Why “Reality TV” is More Real Than Most People Want to Believe
The rapid and sustained rise of “reality television” is one of the most significant shifts in the nature and content for that medium since it came into existence. What started out with a few surprise hits in the late-1990s has become the dominant form of TV programming for the last few years. There were those who thought that reality TV was just another passing fad before people returned to the highly formulaic and bland TV shows which dominated TV for the previous 4-5 decades. However the success of reality TV and its subsequent metamorphosis into various subgenres have relegated conventional TV sitcoms to the background. But this post is not about trends in reality TV or the future of that genre. Instead it focuses on one of the main lines of criticisms leveled at such shows.

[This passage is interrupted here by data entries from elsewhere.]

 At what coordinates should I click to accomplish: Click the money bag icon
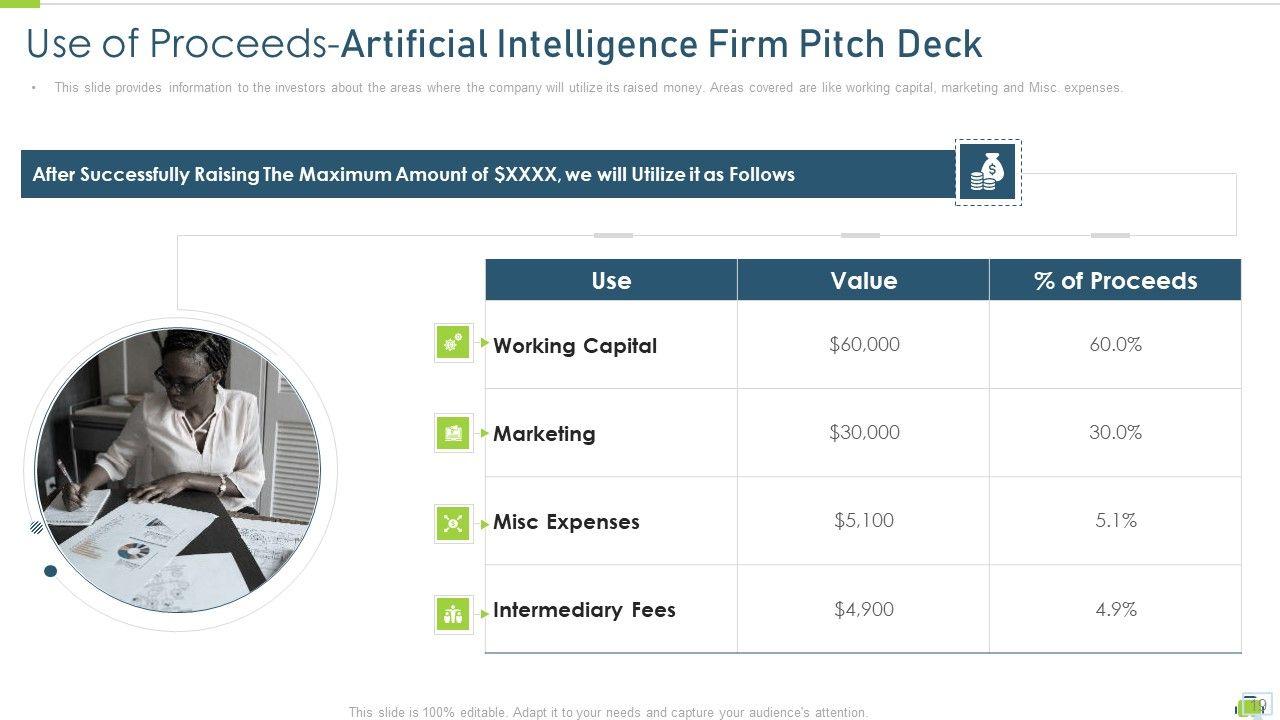point(987,172)
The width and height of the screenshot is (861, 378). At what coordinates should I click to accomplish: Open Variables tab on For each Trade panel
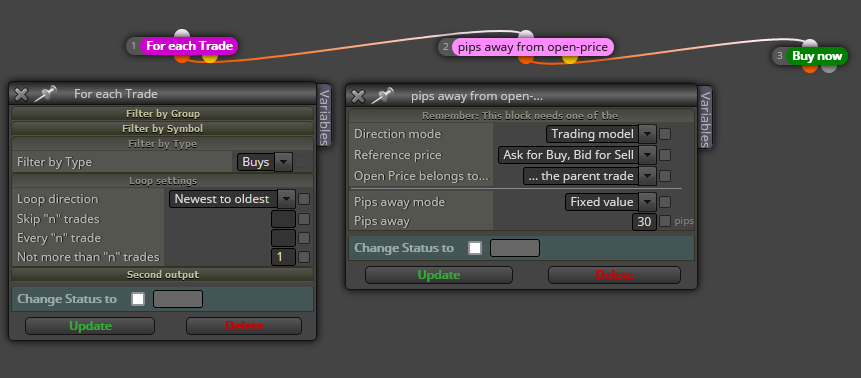(325, 116)
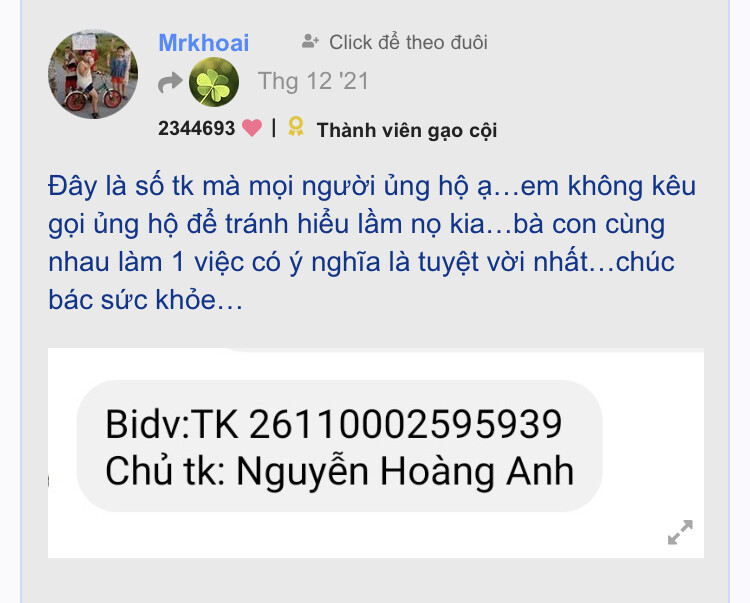Screen dimensions: 750x603
Task: Click the 2344693 likes count
Action: [197, 128]
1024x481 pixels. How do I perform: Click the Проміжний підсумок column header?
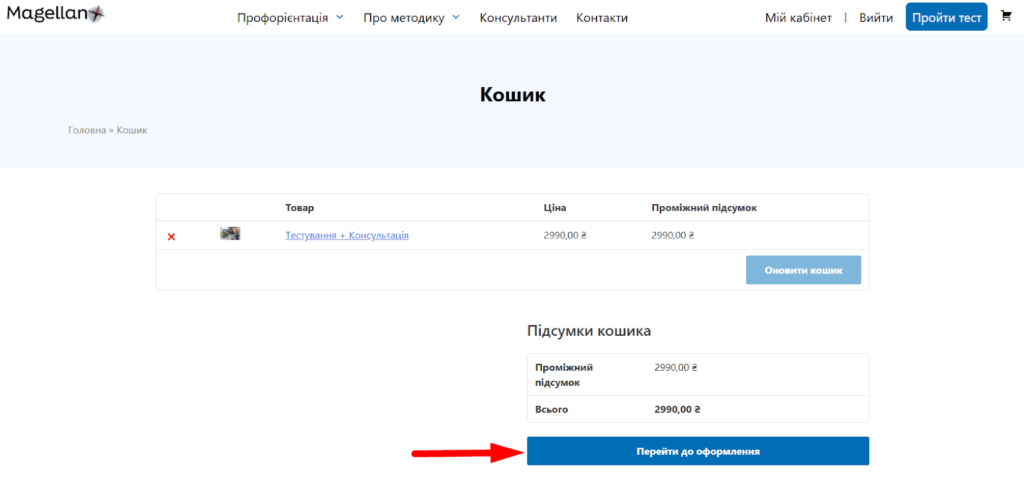(704, 208)
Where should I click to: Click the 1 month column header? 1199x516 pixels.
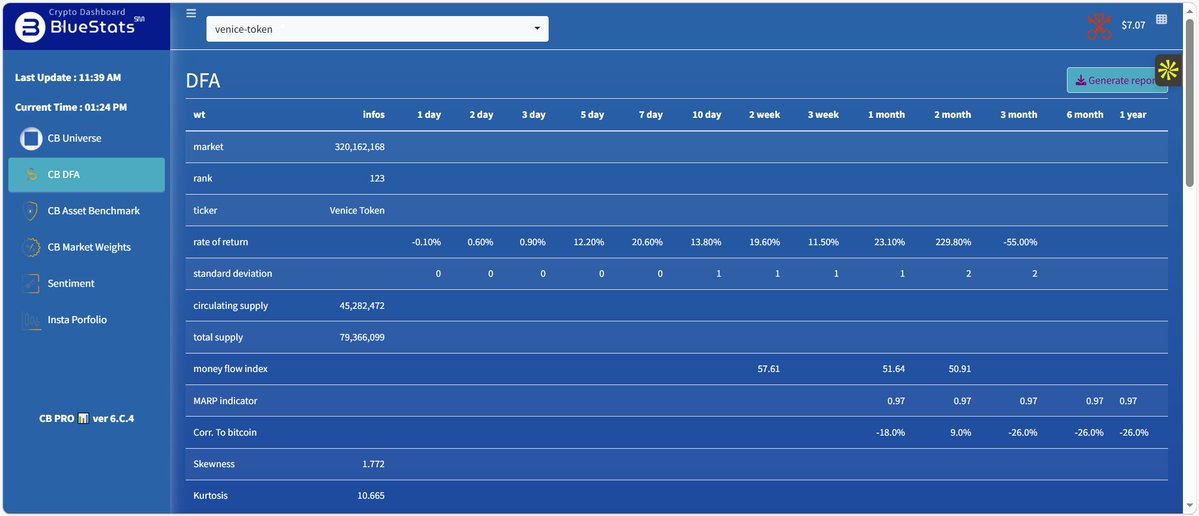(886, 115)
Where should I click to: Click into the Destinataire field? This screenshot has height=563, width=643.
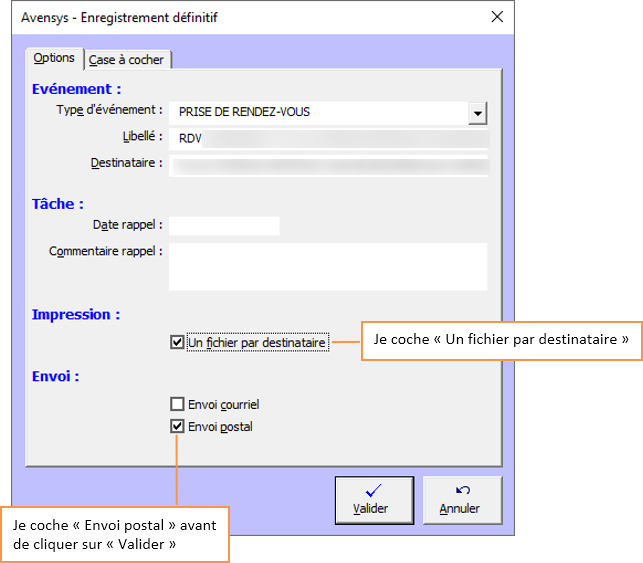coord(327,163)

Reality-based TV shows are often lambasted for selecting, promoting and rewarding their participants based on their levels of superficiality, obnoxiousness, narcissism and ability to manipulate other people.
To put it another way, some critics of reality TV say that it depicts pretty, petty, egoistic and especially greedy sociopaths winning against ‘normal’ people. According to those same critics, this is supposedly “not realistic” and sets a bad example for viewers. They fear that it might convince ‘normal’ people to behave like vain, greedy, back-stabbing and manipulative assholes.

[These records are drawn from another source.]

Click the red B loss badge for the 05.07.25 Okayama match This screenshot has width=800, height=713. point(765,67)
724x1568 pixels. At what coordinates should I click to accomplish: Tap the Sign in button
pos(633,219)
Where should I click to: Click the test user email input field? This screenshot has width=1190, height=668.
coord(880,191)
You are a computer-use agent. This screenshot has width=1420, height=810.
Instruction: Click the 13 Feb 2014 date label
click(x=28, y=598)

So, does this criticism hold any water? Does reality TV really reward pretty, vain, greedy and manipulative types more often than in real life? Is the attitude, behavior and mindset of those who win or become popular through reality shows significantly different from those who succeed in contemporary societies? Do we really reward honesty, integrity, competence and ability over looks, image and generic sociopathy?
Look around you. What do you see? What personality types are concentrated in high-earning and high-status professions?

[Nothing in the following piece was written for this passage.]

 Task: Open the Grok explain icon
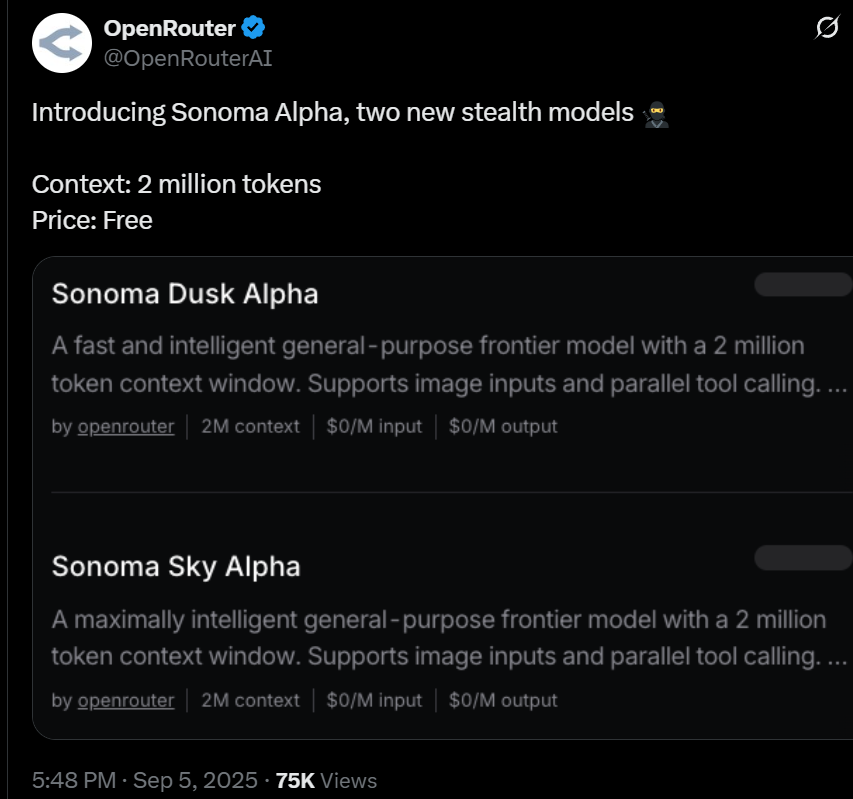(x=826, y=28)
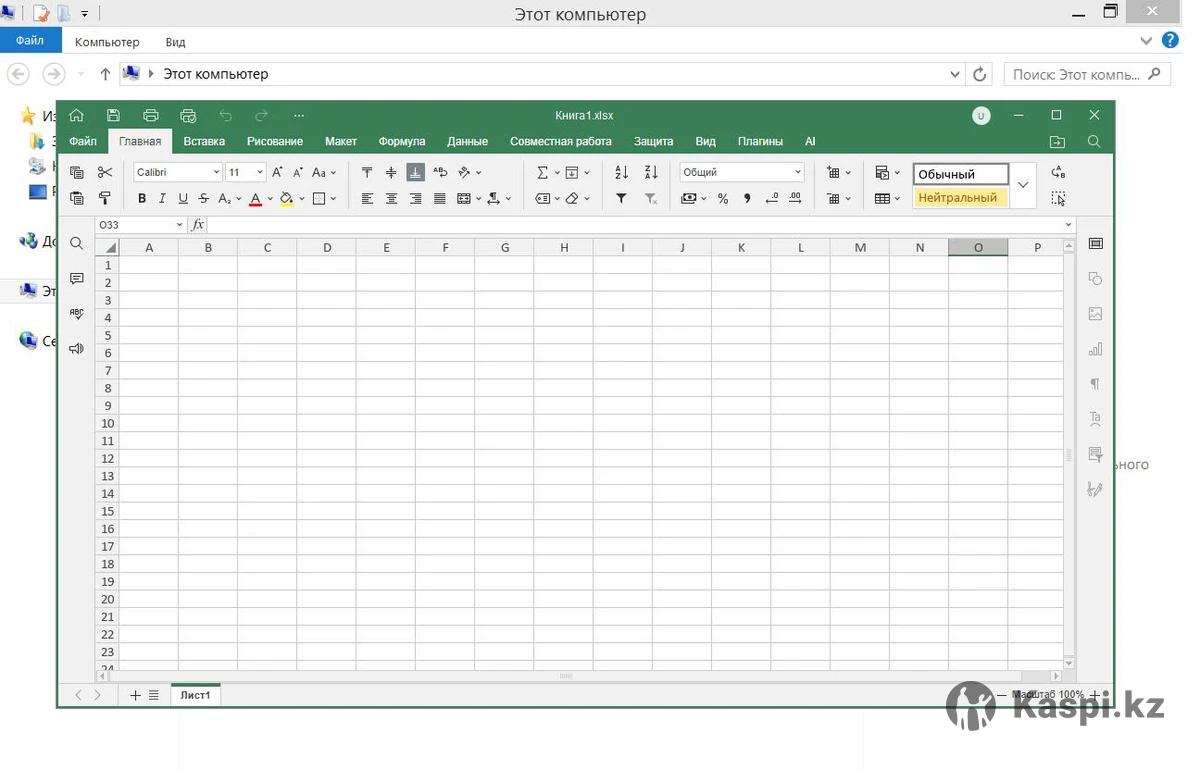The width and height of the screenshot is (1200, 770).
Task: Click the Wrap text icon
Action: pyautogui.click(x=440, y=172)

Have you ever seen a competent CEO who is devoted to the future of the company they head or those who work for him (or her)? How many highly-paid CEOs have even a cursory understanding of the products and technologies their corporations make or develop? What about the board of directors and higher levels of management in corporations? How do these people reach those positions in the first place? Is it through knowledge, integrity or competence? Or is it through meeting and socializing with others at “elite” schools, universities and social clubs? How many rise to their positions from inside the corporation and how do they achieve that? Don’t most of them just parachute into their jobs because they know the ‘right’ persons?
Or take businessmen. Most want you to believe that they are truly special and deserve every penny they make. But do they? How many got successful because they were in the right place at the right time? How many benefited from having the ‘right’ contacts? How many were to screw over slightly less-sociopathic competitors or partners? How many inherited their wealth? Hoe many paid legislators to facilitate a ‘legal’ monopoly or oligopoly? How many lives were destroyed to pave their path to success? How many rely on government handouts to run their business well enough to make a profit? How many give anything back to the society that gave them all those handouts, special privileges and supplied their employees?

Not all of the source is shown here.